I’m a Supreme Court of the United States (SCOTUS) nerd. I’m not going to cite myself as any sort of expert. I’m like a ham radio aficionado who likes SETI. I get the theory of what it’s supposed to be about, but I do not have the depth to really grasp everything. With that disclaimer, there are a few cases that the Supreme Court heard last fall (Oct) and I look forward to seeing their decisions on:
Barton v. Barr
This is an interesting bit of immigration law. If a permanent resident gets called before immigration court for possible deportation, there is an option for them to put in for “cancellation of removal.” The person has to have lived in the US continuously for seven years (and a few other provisions). This is an interesting bit because it is addressing deportation vs. exclusion for admission. In Barton’s case, the wording being addressed deals with:
“a lawfully admitted permanent resident’s period of continuous presence ends when he receives a notice to appear or commits one of the offenses described, whichever comes first.”https://www.supremecourt.gov/DocketPDF/18/18-725/103689/20190621110945972_18-725%20Cert%20Pet.pdf pg. 8
This is called the “stop-time rule.”
Barton arrived in the US on a visitor visa May 27, 1989 and became a lawful permanent resident in June 1992. In January of 1996 (he would become “7 continuous years residency” in May!) he was arrested (at 18 years old) for aggravated assault, criminal damage to property, and first-degree possession of a firearm during the commission of a felony. At least some of these would have made him fit into the exclusion category. In 2007 and again in 2008 he was arrested for drug possession and in 2008 was served with a “notice to appear” (potential deportation proceedings). The government is arguing that the “stop-time rule” applies from the 1996 charges when Barton was 18. Barton is arguing it applies to the 2007 charges. BECAUSE – the 1996 charges would NOT have been eligible for deportation and since he was already a legal permanent resident he wasn’t seeking entry – so they can’t apply the exclusion (you can’t come in!) rules on the stop-time rule in his case. I don’t know, but from reading the brief there seems to be an assumption that deportation is a higher bar for the government than exclusion (they can exclude people on flimsier reasons than they can kick them out).

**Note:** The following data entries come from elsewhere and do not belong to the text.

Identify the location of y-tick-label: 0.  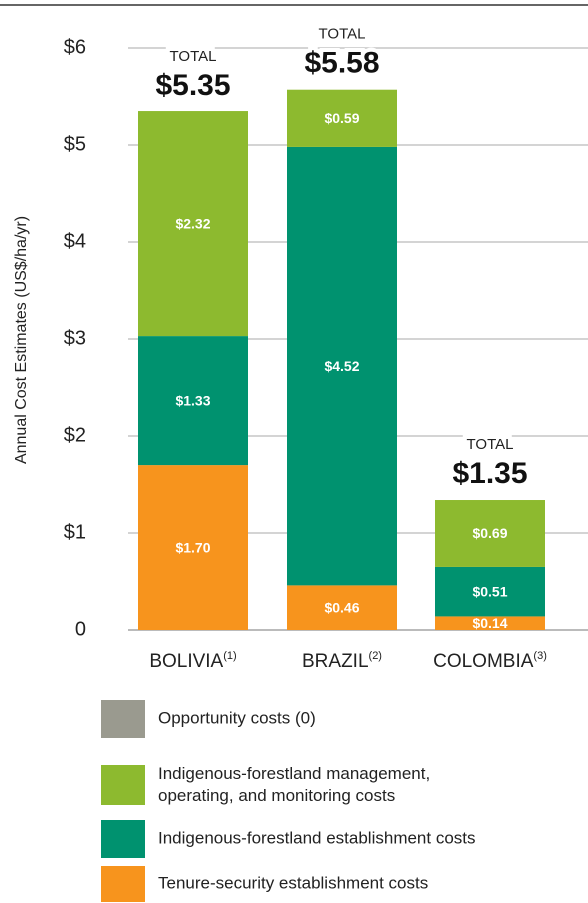
(80, 629).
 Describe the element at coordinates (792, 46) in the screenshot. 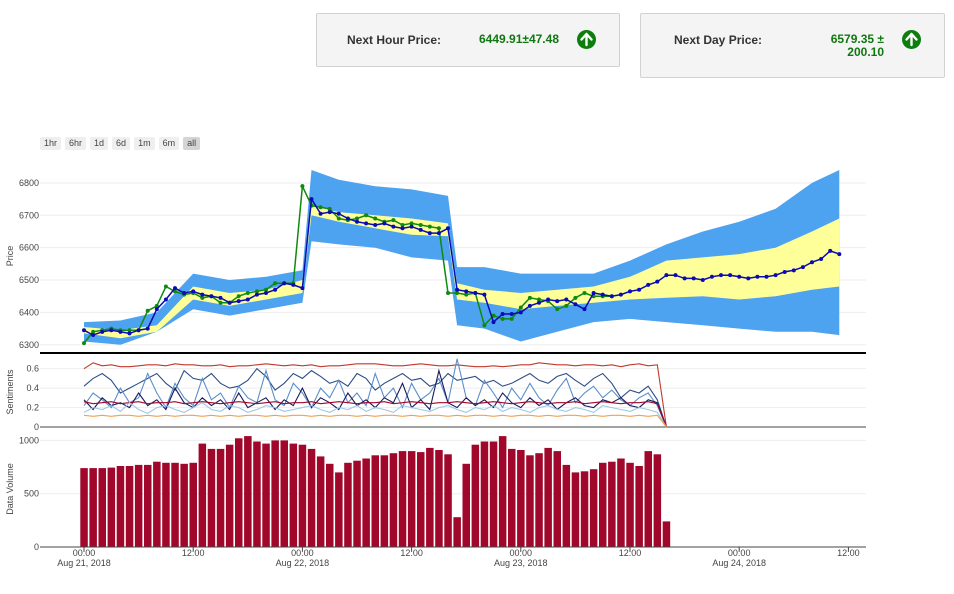

I see `next-day-card: Next Day Price: 6579.35 ± 200.10` at that location.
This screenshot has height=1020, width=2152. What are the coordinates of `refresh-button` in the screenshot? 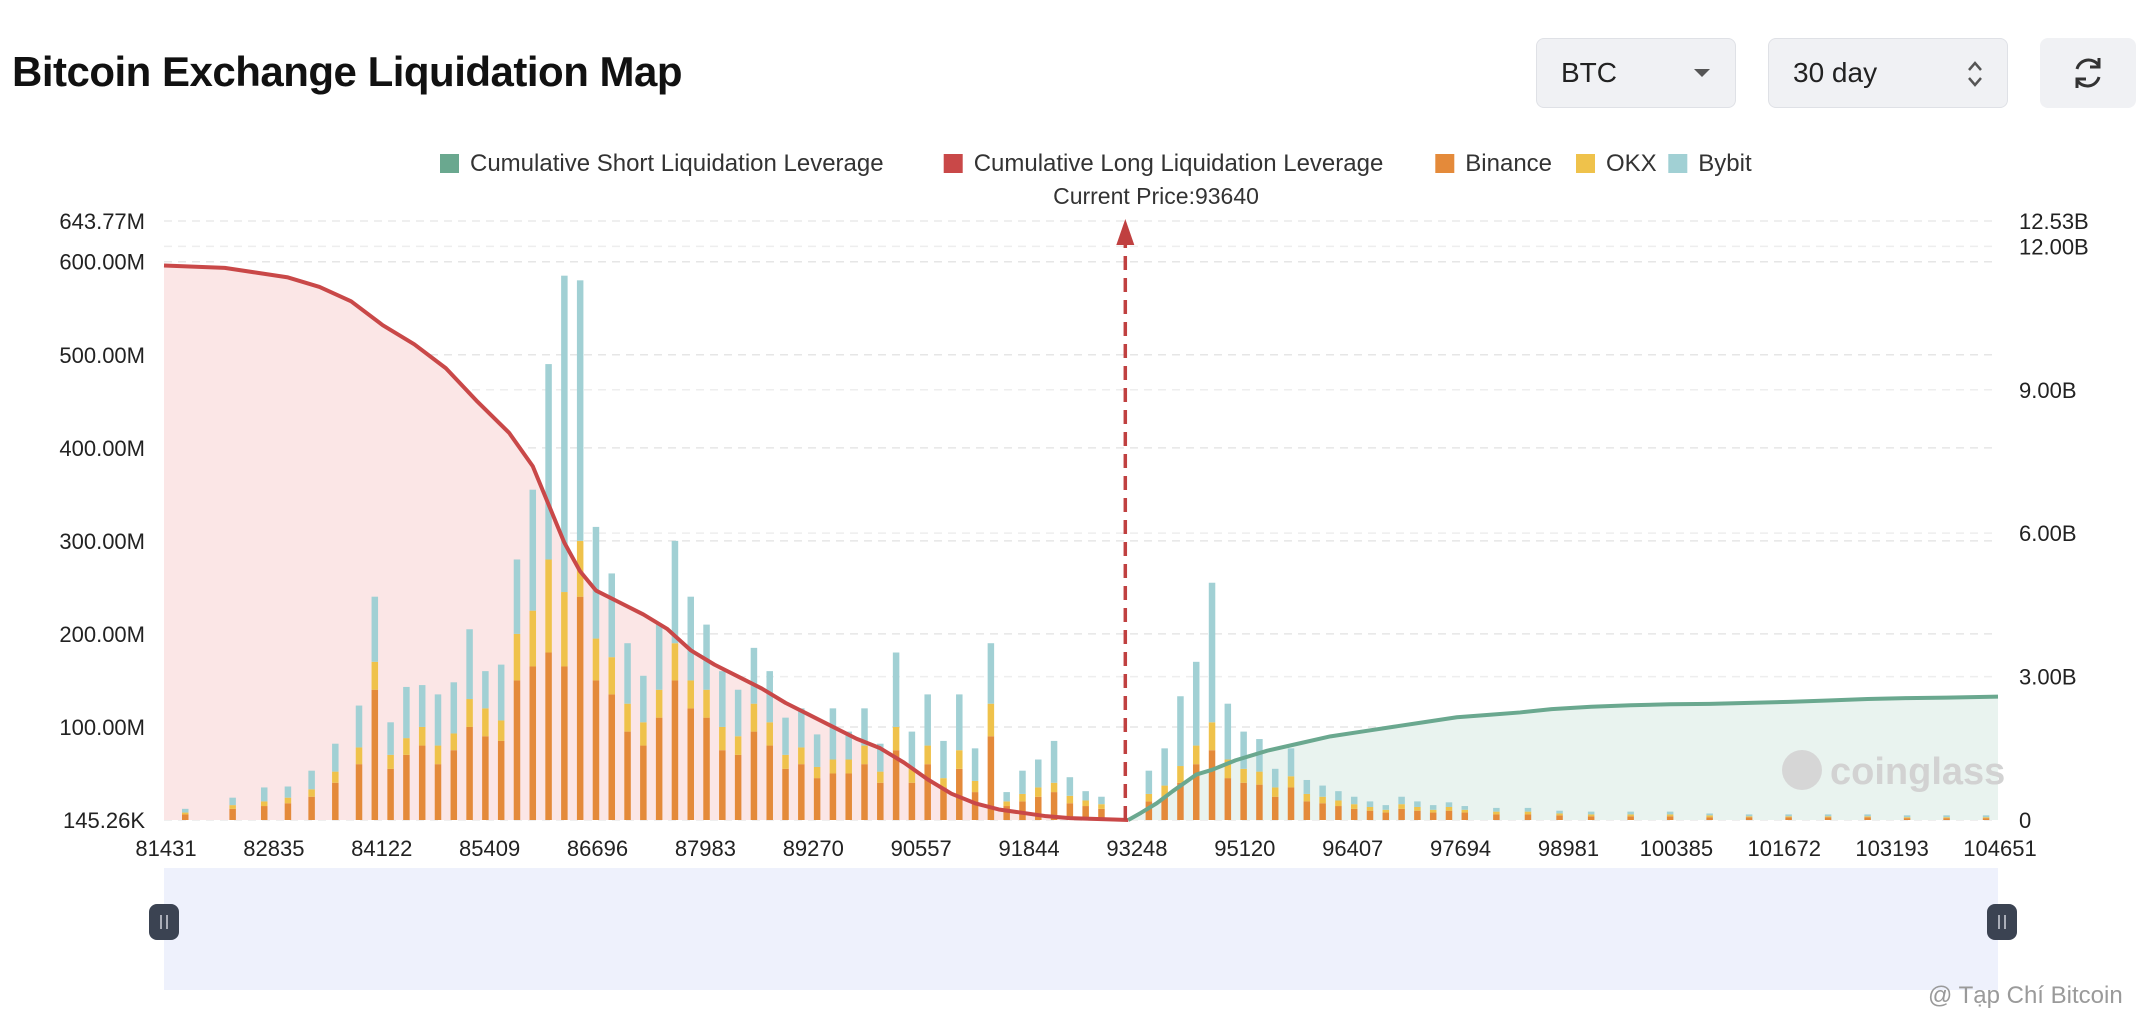 It's located at (2088, 73).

The lower courts have been split on this in several cases. Some of the lower courts have sided with the immigrant/petitioner, some have sided with the government saying that the “stop-time” applies on exclusionary grounds.
Allen v. Cooper
This case sums it up beautifully in it’s writ of certiorari “Absent this Court’s review, hard, careful work by the Legislature will be thwarted and creators of original expression will be left without remedy when States trample their federal copyrights.”
In 1996, frederick Allen and his company Nautilus Productions, LLC were hired by a private research company to document the salvage of the ship Queen Anne’s Revenge, the flagship of the dread pirate Blackbeard. Allen registered all the video and photography with the US Copyright office. In October 2013, the State of North Carolina copied and publicly displayed (posted them online) Allen’s works without permission. Allen sued and got paid $15,000 and the state agreed not to “infringe” on the works again. The state lied. Not only did they throw that shit back up online and in print, they passed a law “Blackbeard’s Law” converting the works into “public record” to be freely used by the state. Allen sued again.
North Carolina is claiming “sovereign immunity” to say Allen can’t sue them for this. Now, there is a federal copyright law Allen is claiming the state has to follow which specifically addresses the Eleventh Amendment (states’ sovereign immunity) and federal copyright law. The writ links directly to the Copyright Liability of States and the Eleventh Amendment. A Report of the Register of Copyrights.
This is a State’s Rights case. It’s also a copyright case. Both I find fascinating
County of Maui, Hawaii v. Hawaii Wildlife Fund
The question in this case is whether a permit is required for pollutants that originate from a point source but travel through groundwater before reaching a navigable water. The textual crux of the case is the word “from”: Does “from” mean that a pollutant must be directly delivered to a navigable water by a point source or that a pollutant must merely originate at a point source?https://www.scotusblog.com/2019/11/argument-analysis-context-trumps-text-as-justices-debate-reach-of-clean-water-act/
This is about social responsibility of corporations (in my opinion). If a company is dumping into a river, clearly they are responsible for the pollution they are adding to the environment. But what about a company putting pollutants into wells which then leak into the ground water? Is that covered by the Clean Water Act (requiring a permit from CWA) or EPA or just local governments?
I’m not as excited about this one, but I am curious how the justices vote on it. It’s a take on which local, state, or federal group has jurisdiction and how it should be applied.